When we defossilize the energy system, most of the fossil energy applications, which are not yet electricity, have to be replaced by renewable electricity. For example, instead of internal combustion engines in cars and trucks, we need battery electric vehicles and electric trains; gas boilers can be replaced by heat pumps powered by electricity; and high temperature heat for industry with either direct electric heating (such as an electric arc furnace) or hydrogen produced with renewable electricity (such for hydrogen-reduced steel). Low temperature heat could also be provided by solar thermal collectors, with a similar efficiency than converting to solar electricity first and to heat with heat pumps later. High temperature heat could be provided by concentrated solar systems, however, this is currently not very practical for most applications in industry. In particular cases, it may make sense to provide heat directly from solar, biomass or geothermal. However generally, electricity is the universal and versatile intermediary form of energy for all sectors.
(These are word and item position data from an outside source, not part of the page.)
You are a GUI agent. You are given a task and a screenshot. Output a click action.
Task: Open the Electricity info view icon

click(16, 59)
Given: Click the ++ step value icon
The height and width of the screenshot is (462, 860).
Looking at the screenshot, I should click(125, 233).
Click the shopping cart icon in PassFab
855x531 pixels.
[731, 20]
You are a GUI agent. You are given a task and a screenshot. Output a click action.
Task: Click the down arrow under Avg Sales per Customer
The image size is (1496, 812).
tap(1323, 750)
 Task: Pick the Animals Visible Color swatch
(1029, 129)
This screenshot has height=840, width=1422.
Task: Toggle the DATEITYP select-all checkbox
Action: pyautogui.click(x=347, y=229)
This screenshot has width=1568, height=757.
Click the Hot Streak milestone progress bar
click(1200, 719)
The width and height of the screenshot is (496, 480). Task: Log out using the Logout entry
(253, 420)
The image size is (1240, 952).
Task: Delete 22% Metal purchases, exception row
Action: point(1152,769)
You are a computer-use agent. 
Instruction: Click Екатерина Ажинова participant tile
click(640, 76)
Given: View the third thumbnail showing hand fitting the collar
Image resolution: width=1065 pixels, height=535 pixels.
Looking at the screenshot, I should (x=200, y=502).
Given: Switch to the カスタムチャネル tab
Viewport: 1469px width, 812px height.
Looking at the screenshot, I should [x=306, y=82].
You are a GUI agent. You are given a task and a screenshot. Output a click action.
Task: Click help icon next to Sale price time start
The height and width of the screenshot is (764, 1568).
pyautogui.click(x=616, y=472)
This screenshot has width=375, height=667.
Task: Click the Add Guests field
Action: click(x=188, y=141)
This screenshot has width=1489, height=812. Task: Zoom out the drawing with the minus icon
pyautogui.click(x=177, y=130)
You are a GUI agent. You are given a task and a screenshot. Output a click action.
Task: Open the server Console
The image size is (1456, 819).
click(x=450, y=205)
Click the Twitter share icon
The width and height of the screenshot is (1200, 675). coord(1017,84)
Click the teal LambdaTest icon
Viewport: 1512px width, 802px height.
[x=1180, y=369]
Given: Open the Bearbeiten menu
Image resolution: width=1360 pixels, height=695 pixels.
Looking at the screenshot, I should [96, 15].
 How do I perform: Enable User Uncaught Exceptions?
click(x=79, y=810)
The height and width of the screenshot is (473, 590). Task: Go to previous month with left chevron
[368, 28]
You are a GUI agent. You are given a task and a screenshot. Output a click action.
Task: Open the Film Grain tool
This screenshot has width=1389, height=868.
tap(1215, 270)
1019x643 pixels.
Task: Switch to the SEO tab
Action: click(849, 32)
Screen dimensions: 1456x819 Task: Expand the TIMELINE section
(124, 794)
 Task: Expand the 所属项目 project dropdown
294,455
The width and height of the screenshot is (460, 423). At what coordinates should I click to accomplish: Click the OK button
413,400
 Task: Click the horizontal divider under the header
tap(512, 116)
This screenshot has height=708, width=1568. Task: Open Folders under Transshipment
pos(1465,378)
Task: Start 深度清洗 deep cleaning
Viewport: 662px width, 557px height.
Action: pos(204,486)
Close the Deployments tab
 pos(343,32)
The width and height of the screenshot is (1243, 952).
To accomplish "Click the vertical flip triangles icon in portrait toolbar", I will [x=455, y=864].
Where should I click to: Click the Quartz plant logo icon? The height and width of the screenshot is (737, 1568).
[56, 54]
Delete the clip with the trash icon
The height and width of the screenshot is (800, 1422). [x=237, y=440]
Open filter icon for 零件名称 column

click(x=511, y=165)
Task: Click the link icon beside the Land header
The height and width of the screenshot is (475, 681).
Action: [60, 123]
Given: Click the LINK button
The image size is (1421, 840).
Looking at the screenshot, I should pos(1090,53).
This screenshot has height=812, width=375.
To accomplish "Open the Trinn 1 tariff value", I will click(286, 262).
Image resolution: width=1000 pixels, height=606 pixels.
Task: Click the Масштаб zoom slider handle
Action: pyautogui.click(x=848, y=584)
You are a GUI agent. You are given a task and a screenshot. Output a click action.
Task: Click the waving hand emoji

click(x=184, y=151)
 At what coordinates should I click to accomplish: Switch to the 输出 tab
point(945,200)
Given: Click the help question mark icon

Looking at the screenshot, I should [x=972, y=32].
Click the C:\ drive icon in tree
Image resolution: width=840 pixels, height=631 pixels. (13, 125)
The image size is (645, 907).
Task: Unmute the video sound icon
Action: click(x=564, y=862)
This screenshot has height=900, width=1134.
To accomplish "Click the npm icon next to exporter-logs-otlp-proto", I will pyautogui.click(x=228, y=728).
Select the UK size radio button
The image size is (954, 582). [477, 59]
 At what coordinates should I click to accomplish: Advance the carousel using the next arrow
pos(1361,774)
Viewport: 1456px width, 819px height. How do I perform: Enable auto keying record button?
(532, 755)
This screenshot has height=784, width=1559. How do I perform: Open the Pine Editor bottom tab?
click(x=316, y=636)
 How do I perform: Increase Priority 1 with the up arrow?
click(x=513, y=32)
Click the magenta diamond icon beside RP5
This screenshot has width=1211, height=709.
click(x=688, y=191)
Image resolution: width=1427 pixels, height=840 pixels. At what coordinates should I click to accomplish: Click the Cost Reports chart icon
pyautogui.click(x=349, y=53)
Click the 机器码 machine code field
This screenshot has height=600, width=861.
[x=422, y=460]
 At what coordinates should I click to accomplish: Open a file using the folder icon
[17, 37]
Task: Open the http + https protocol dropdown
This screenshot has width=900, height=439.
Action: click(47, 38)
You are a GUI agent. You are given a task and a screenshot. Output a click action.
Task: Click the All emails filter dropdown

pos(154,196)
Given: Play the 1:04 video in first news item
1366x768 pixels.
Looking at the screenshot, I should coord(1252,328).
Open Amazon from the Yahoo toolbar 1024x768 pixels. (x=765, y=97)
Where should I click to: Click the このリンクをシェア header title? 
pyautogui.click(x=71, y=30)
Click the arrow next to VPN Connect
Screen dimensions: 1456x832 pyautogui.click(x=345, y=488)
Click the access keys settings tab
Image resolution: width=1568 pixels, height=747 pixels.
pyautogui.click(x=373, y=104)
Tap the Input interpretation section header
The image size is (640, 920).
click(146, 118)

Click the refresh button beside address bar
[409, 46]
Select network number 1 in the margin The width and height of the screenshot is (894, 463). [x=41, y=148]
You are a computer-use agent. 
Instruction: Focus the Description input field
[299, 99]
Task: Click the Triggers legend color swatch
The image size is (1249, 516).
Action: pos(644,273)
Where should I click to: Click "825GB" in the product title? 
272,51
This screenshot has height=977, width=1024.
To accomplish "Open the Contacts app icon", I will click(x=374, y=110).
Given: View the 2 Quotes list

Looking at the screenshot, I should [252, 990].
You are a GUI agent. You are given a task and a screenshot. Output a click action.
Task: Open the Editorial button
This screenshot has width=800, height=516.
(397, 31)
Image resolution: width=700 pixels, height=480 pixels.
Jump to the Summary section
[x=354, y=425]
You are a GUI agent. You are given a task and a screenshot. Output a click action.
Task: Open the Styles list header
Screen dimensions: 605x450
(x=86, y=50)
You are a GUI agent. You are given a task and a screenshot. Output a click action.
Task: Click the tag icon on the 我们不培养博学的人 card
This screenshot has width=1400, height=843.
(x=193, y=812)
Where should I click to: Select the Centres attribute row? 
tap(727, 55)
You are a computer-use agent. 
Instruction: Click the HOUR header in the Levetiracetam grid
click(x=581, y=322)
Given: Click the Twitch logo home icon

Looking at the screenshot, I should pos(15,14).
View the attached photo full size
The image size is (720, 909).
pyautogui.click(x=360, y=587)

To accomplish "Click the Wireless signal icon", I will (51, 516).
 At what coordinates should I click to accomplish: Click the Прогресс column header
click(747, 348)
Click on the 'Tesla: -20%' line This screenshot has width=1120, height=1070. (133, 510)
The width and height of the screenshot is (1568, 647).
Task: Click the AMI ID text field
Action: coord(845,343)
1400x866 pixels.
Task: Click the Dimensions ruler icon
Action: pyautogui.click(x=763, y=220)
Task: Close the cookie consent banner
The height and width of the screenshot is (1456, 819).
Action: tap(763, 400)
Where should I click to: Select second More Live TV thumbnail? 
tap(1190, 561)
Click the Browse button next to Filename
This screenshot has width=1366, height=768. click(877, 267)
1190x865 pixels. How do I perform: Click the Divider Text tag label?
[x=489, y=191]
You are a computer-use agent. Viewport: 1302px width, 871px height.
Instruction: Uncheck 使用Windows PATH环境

We do not have to replace "primary" fossil energy, but only the useful work they provide to society. Fictively converting all primary energy to electric energy equivalents using state-of-the-art conversion technologies, provides a more reasonable estimate for what really needs to be replaced. It reduces the energy supply to society from almost 19 terawatt (TW) in 2019—as counted by IEA as "primary" energy—to 7.3TW. Renewable energies already provide 15% of this, so "only" 6.3TW needs to be replaced during the energy transition with renewable electricity.
Sometimes, this reduction is labeled "gigantic efficiency improvements" when switching to RE systems, but actually it is merely counting energies on the basis of usefulness to society. The efficiency of the subsequent energy services remain the same. The efficiency of the energy provisioning system, in contrast, could be measured by tracing energy conversions all the way back to their origin. For most energy forms, this is our sun. Hydropower is nothing but converted sunlight: sunshine on oceans evaporates water, forms clouds and generates winds that carry vapor over land where it falls as rain. The height difference of the runoff back to the oceans is what can be used as hydropower. This description makes it clear already that from the original solar energy, only a tiny fraction can be converted to hydroelectricity. The same applies to wind and biomass. All of them are much less efficient than direct solar energy conversion. Fossil fuels are also nothing but (ancient) sunlight. They had been slowly built over many million years by buried biomass; now we burn them at a rate more than ten thousand times faster than they were built. The solar energy that created coal, oil and gas deposits is again much more than solar energy stored in recent biomass, reducing the conversion efficiency from sunlight to useful work even further. Nuclear, geothermal and tidal energies do not originate from our sun. They originate from exploding stars and need to be traced back all the way to the big bang. The energy from our sun can be traced back to the big bang too, which would be truly primary energy: all the useful work at our disposal originates from there.
Due to all the additional conversion steps for other energy forms, direct solar energy conversion is the most efficient way to provide useful work to society. And electric energy is the embodiment of useful work (100% exergy), which is why it is ideal for comparisons and modelling substitutions among different energy provisioning systems.